§ **Page excerpt**:
· · · · ·

Mail Call: Turkey and the EU

Our Feb. 18 cover story on Turkey's fight to join the EU got mixed responses from readers. One claimed, "Turkey isn't part of Europe—its leaders can't manipulate geography." Another said, "Erdogan is Islamizing Turkey, not democratizing it." A Turk demurred: "It will all depend on our high performance."

Protecting Venice
We were astonished to read in your Feb. 25 article "Agony and the Ecstasy" that the project to protect Venice from high waters "put forth by [Silvio] Berlusconi was shelved by [Romano] Prodi." Quite the opposite. Implementation of the project began in 2003; 40 percent has now been completed, and financing amounts to €2.44 billion, with respect to a requirement of €4.27 billion. The project will be completed in eight years and will definitively protect Venice and the entire lagoon area from high waters, even in the light of pessimistic forecasts for a rise in sea level. The go-ahead for implementation of the project was decided by the Berlusconi government in 2003 and confirmed by the Prodi government in 2006. Work has never been interrupted. Currently a work force of 700 is active in the 15-kilometer-long work site at the three lagoon inlets, with spinoff employment amounting to at least three times that figure. The information in your story is therefore incomprehensible and entirely without foundation. To verify the above and the work underway through up-to-date images, we invite you to visit the sites of the Ministry of Infrastructure at www.infrastrutture and its local unit, the Venice Water Authority,
Flavia Faccioli
Head of Public Relations and Communication
Consorzio Venezia Nuova
Venice Water Authority Concessionary
Venice, Italy

How Western Is Turkey?
If the population of Mexico were 95 percent Muslim, would the United States accept that through an agreement with Mexico, the citizens of that country could freely enter and settle on U.S. soil? Turkey is a nation where, not so long ago, Roman Catholic priests were murdered, the construction of new churches is not allowed and Amnesty International has urged the authorities to condemn intolerance and discrimination ("Turkey's Western Soul," Feb. 18). Ask Prime Minister Recep Tayyip Erdogan if Muslims in Turkey are free to convert (without consequences) to Christianity if they choose to do so, and if the Turkish administration accepts non-Muslims within its ranks. And what about women's rights? Have you traveled in Turkey to find out? In view of Erdogan's strong commitment to Islam, I would agree with what Cengiz Aktar, specialist on EU affairs at Bahcesehir University, said: that Erdogan and his government are more interested in Islamizing Turkey than democratizing it.

· · · · ·

§ **Data records**:
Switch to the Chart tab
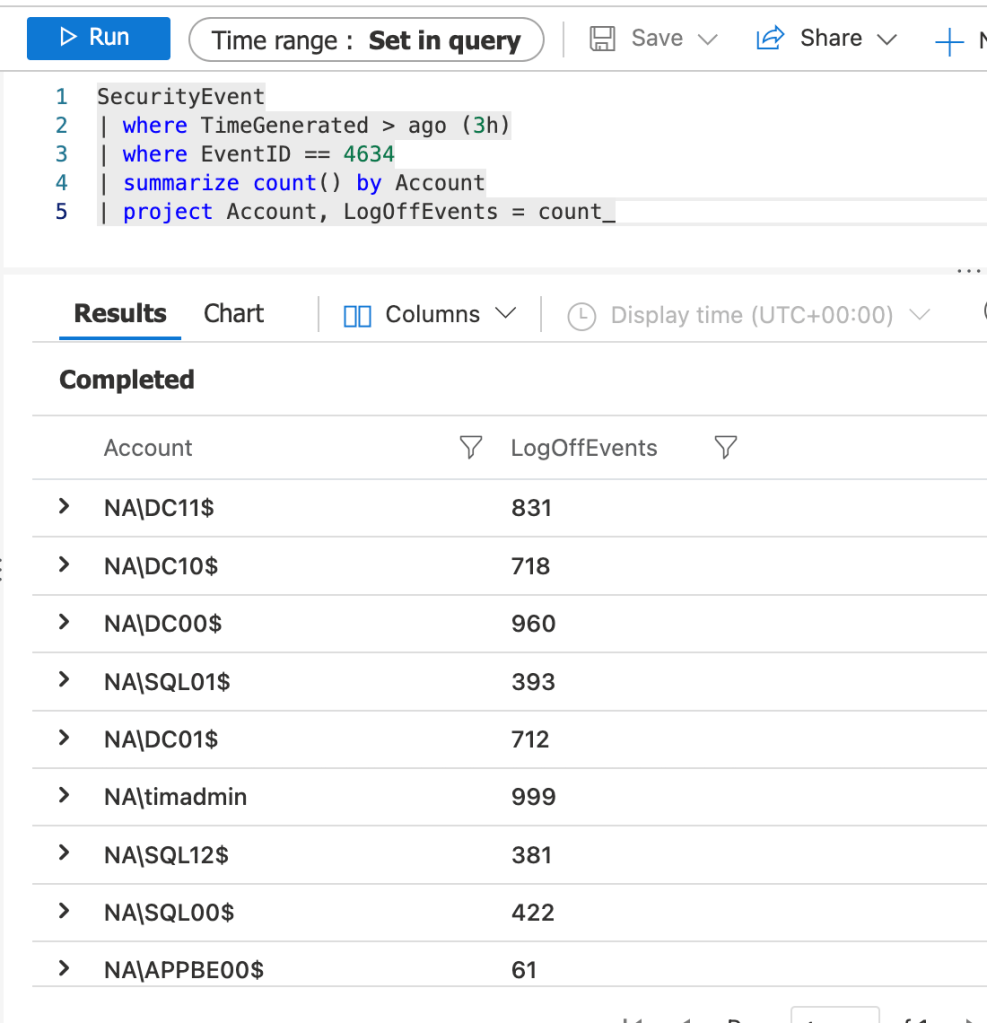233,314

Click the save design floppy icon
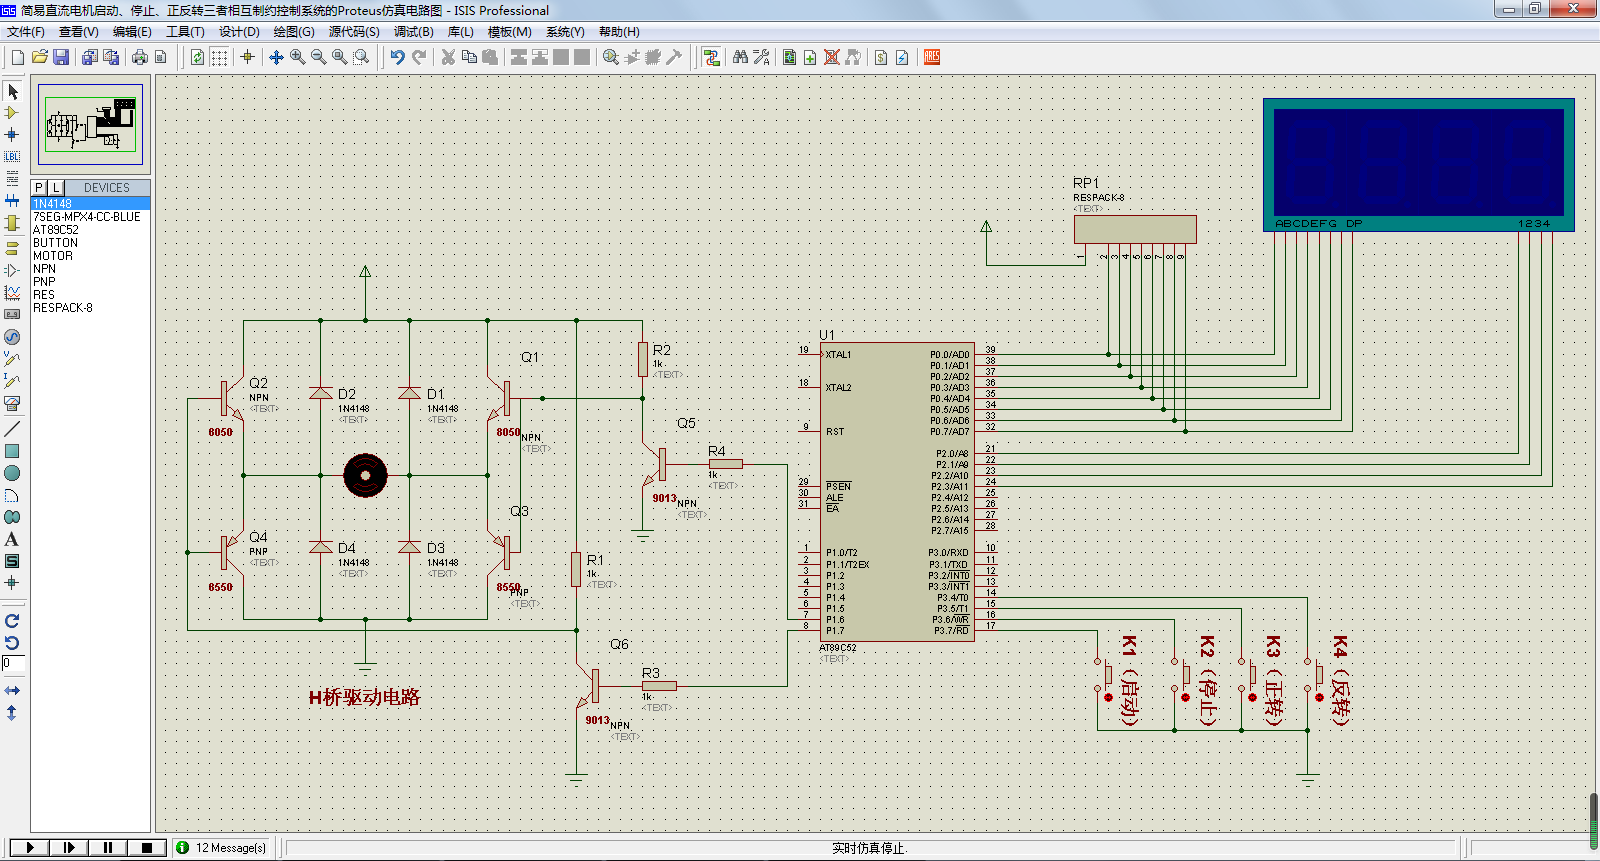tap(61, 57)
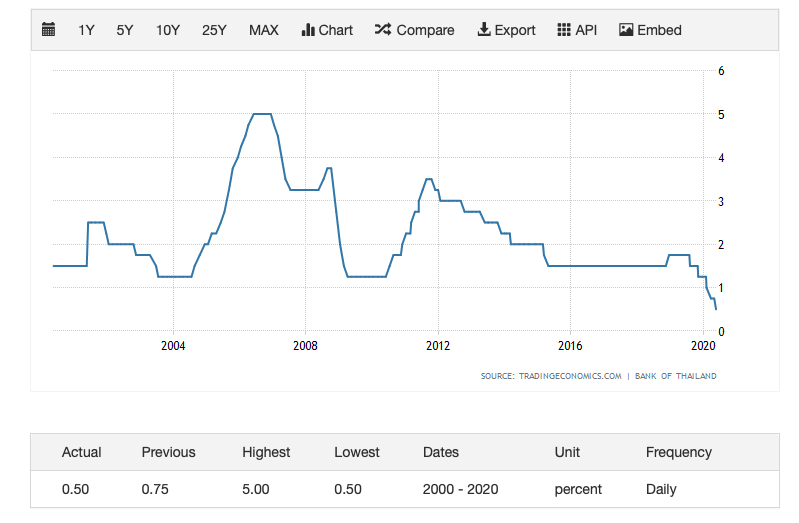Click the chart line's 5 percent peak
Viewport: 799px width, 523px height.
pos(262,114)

· · · · ·

§ **Brief**:
According to the letters page, how large a work force is currently active at the work site at the three lagoon inlets? The lines after the letters page are separate material, not part of it.

§ **Solution to this problem**:
A work force of 700.